----- Texto para leitura -----
Outros grandes entraves ao desenvolvimento energético são a excessiva carga tributária e as questões institucionais ligadas ao ambiente. Conforme informações do próprio Ministério das Minas e Energia, 45 hidrelétricas contratadas estão com as obras paralisadas por falta de licenciamento ambiental.

Se fôssemos escolher o setor que mais espelha a crise de infra-estrutura do Brasil, certamente o saneamento seria o escolhido. O Anuário Exame indica números que situam o Brasil em condições muito abaixo do que é mediano para o Terceiro Mundo, a exemplo da Região Norte, que possui uma cobertura de água tratada de 66% e 4,5% de esgoto, contra uma média nacional de 80% e 48% respectivamente. Falta água de qualidade para 35 milhões de brasileiros. Este é um investimento público por natureza, mas o Governo Federal vem convertendo R$1,7 bilhão anual em redes de água e esgoto, quando seria preciso seis vezes mais, durante 20 anos, para zerar o passivo. Na avaliação geral, o setor vai mal em todos os quesitos. “Falta um marco regulatório desde 1986, quando foi extinto o Plano Nacional de Saneamento Básico”. Há conflitos de interesses entre Estados e Municípios sobre a competência de concessão do serviço. A carga fiscal das empresas é elevada e gira em torno dos 20%.

A gerência de resíduos sólidos é outra divisão do saneamento básico que joga as estatísticas brasileiras de infra-estrutura no lixo. Mais de 20% dos rejeitos coletados no País são depositados a céu aberto e apenas 37,2% são acondicionados corretamente em aterros controlados. “Fortaleza, Belo Horizonte e Rio de Janeiro já estão com a capacidade dos seus aterros praticamente esgotada”. O segmento também possui má avaliação em todos os parâmetros, sendo que uma das principais críticas que se faz diz respeito à inércia legislativa do Projeto de Lei Nacional de Resíduos Sólidos.
-----
Tarefas e exercícios.
• a. Copie literalmente o trecho do texto sobre infraestrutura que começa nas palavras "A gerência de" e vai até as palavras "de Resíduos Sólidos.", inclusive.
• b. Segundo o texto sobre infraestrutura, quantas hidrelétricas contratadas estão com as obras paralisadas por falta de licenciamento ambiental?
• c. Quais cidades, de acordo com o texto sobre infraestrutura, já estão com a capacidade dos seus aterros praticamente esgotada? Liste todas.
Os dados constituem um material separado do texto.
----- Dados registrados -----
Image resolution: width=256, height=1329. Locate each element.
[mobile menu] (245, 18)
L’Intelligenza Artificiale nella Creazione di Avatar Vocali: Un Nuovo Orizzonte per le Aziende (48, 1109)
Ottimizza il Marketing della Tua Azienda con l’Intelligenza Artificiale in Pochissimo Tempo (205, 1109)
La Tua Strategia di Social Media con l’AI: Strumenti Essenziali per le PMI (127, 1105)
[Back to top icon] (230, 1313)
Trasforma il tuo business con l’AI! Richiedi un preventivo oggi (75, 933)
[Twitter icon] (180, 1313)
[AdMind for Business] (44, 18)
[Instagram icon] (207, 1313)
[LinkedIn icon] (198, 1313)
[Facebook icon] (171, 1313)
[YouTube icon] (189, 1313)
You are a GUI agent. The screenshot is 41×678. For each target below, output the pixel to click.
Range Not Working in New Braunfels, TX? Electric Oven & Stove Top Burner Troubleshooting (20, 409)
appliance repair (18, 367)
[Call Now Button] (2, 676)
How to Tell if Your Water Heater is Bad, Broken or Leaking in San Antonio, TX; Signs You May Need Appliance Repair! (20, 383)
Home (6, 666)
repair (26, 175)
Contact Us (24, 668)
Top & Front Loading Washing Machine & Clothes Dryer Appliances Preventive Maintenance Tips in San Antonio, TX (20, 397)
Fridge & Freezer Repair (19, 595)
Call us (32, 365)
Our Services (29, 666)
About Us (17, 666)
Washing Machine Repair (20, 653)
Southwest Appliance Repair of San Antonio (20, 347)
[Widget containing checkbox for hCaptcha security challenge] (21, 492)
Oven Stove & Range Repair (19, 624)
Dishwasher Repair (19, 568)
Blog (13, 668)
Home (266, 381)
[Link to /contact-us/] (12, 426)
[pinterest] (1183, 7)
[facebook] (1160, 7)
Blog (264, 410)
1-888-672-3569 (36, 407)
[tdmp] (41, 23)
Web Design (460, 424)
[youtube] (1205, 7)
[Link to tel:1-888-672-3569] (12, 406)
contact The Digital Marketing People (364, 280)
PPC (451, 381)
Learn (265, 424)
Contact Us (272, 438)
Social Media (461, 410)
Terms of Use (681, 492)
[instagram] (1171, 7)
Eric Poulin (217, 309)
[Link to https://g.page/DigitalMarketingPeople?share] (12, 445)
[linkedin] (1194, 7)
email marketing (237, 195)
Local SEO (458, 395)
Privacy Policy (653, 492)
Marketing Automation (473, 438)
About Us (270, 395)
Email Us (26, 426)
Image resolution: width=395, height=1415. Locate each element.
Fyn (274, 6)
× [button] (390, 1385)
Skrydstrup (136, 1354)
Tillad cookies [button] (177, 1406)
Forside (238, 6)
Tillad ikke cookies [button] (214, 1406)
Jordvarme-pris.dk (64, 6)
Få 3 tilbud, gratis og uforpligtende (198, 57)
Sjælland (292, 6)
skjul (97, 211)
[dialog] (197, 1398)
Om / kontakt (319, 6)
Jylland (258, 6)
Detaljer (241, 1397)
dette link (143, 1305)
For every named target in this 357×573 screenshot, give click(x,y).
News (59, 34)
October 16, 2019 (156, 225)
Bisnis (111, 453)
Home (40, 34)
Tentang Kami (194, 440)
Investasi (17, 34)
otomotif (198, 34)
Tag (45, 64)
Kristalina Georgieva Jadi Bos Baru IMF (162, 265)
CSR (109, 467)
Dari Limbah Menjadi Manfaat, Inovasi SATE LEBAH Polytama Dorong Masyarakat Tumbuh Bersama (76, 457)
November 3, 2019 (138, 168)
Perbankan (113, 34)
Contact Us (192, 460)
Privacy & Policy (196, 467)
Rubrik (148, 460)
-----
Respostas às tarefas.
• a.
A gerência de resíduos sólidos é outra divisão do saneamento básico que joga as estatísticas brasileiras de infra-estrutura no lixo. Mais de 20% dos rejeitos coletados no País são depositados a céu aberto e apenas 37,2% são acondicionados corretamente em aterros controlados. “Fortaleza, Belo Horizonte e Rio de Janeiro já estão com a capacidade dos seus aterros praticamente esgotada”. O segmento também possui má avaliação em todos os parâmetros, sendo que uma das principais críticas que se faz diz respeito à inércia legislativa do Projeto de Lei Nacional de Resíduos Sólidos.

• b. 45 hidrelétricas.

• c.
Fortaleza
Belo Horizonte
Rio de Janeiro